__Stated problem__: Reproduce each line of the following records verbatim, without any alteration.

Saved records
★ ★ ★ ★ ★

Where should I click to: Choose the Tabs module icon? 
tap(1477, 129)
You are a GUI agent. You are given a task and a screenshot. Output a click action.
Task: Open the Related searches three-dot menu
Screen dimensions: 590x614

★ ★ ★ ★ ★

__Completed exercise__:
Where should I click to: Choose the Tabs module icon? 
tap(1477, 129)
You are a GUI agent. You are given a task and a screenshot. Output a click action.
Task: Open the Related searches three-dot menu
Screen dimensions: 590x614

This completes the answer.